→ Target position items
----------------------------------------

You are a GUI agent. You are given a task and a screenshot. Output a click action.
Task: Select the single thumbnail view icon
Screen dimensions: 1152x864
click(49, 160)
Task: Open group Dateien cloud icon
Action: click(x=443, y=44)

----------------------------------------

→ GIVEN INSTRUCTION
Please copy out all of the items above, keeping every line word for word.

→ WRITTEN REPLY
You are a GUI agent. You are given a task and a screenshot. Output a click action.
Task: Select the single thumbnail view icon
Screen dimensions: 1152x864
click(49, 160)
Task: Open group Dateien cloud icon
Action: click(x=443, y=44)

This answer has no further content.